I don't want that value...I want 0.0000045...

You don't specify the brand of Fortran compiler which exhibits this behavior, but I respectfully disagree with Dr. Claude.

If the decimal-binary conversion is done correctly by the compiler, you should get at least 6 decimal digits of precision for the value of a, if all you are doing in your code is a simple assignment.

In order to make the correct conversion, the compiler should first convert 0.0000045 to a scientific notation representation such as 4.5E-6. There should be no problem obtaining an accurate binary conversion for the mantissa, namely 4.5, and you should get your 6 digits of precision on this mantissa.

This tool

http://www.binaryconvert.com/convert_float.html

does conversions of decimal floating point numbers to 32-bit binary using the IEEE754 standard, which is what all modern Fortran compilers should be using.

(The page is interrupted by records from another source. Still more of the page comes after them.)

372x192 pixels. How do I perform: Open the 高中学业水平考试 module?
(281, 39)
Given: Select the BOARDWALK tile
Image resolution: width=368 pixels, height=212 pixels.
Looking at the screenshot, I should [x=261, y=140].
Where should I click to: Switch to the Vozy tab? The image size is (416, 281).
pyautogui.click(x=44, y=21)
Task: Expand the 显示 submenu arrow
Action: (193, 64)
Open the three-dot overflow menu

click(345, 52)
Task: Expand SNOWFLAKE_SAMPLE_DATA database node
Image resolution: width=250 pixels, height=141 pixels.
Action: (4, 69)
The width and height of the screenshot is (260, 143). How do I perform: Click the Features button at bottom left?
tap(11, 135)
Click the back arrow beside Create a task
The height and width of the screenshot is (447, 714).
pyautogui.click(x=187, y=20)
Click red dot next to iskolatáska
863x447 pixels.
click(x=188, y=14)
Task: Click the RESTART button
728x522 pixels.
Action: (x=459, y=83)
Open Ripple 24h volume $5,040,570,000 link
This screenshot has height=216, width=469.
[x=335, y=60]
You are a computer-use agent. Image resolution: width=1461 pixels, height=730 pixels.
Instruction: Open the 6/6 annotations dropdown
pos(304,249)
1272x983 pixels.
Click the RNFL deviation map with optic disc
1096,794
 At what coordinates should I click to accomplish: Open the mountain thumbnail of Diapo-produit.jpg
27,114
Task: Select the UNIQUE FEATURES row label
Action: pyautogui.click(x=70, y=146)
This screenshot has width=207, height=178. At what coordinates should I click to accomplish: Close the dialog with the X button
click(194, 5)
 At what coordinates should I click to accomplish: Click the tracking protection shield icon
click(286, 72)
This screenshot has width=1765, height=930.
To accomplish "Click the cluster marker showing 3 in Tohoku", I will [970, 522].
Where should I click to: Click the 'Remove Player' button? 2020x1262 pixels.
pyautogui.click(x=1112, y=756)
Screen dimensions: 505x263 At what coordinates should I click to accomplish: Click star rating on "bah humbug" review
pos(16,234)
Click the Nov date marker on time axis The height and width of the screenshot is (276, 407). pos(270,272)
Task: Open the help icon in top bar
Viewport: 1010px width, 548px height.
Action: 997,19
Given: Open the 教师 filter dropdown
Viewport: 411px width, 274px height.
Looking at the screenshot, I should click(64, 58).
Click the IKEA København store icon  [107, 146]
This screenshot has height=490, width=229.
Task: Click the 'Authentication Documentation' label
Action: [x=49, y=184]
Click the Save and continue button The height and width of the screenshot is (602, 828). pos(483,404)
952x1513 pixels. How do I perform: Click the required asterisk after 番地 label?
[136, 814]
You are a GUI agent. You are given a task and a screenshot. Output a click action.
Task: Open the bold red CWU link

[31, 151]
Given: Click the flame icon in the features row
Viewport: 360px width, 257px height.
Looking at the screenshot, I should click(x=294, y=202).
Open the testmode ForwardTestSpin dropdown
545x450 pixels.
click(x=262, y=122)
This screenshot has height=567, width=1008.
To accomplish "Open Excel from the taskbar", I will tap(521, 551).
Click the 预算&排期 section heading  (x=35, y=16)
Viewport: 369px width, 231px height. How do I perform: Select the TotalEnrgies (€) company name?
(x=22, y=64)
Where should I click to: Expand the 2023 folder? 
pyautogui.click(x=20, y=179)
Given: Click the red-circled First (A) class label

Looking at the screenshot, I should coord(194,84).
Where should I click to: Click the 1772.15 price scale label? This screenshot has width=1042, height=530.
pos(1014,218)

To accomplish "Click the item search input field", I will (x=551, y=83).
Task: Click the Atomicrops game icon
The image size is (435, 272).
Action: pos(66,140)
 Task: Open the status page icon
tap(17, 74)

I would experiment with some other floating point assignments, but if you cannot reliably get at least 6 decimal digits of precision in a simple assignment, who knows what other floating point errors lurk in complex calculations? I would recommend that if you cannot find a reasonable explanation for this behavior, it's time to switch compilers.

https://en.wikipedia.org/wiki/Single-precision_floating-point_format

 

[DrClaude]

You don't specify the brand of Fortran compiler which exhibits this behavior, but I respectfully disagree with Dr. Claude.

Guilty as charged. I had misread the output as 40.000004499876895, not as two numbers

I still think this is an output problem. I remember seeing such output a long time ago, when a real*4 was printed out as a real*8 there would be random garbage appended (which was not present if the real*4 was converted to real*8 and the latter was printed).

I've checked with two compilers, including gfortran, and I get

4 4.50000016E-06
or
4 4.500000E-06

 

[js6201]

Thanks for SteamKing and DrClaude...!
I think that there are ouput problems..

In my case, I used the compiler "Compaq Visual Fortran version 6.6" in Windown XP Professional using VMware workstation...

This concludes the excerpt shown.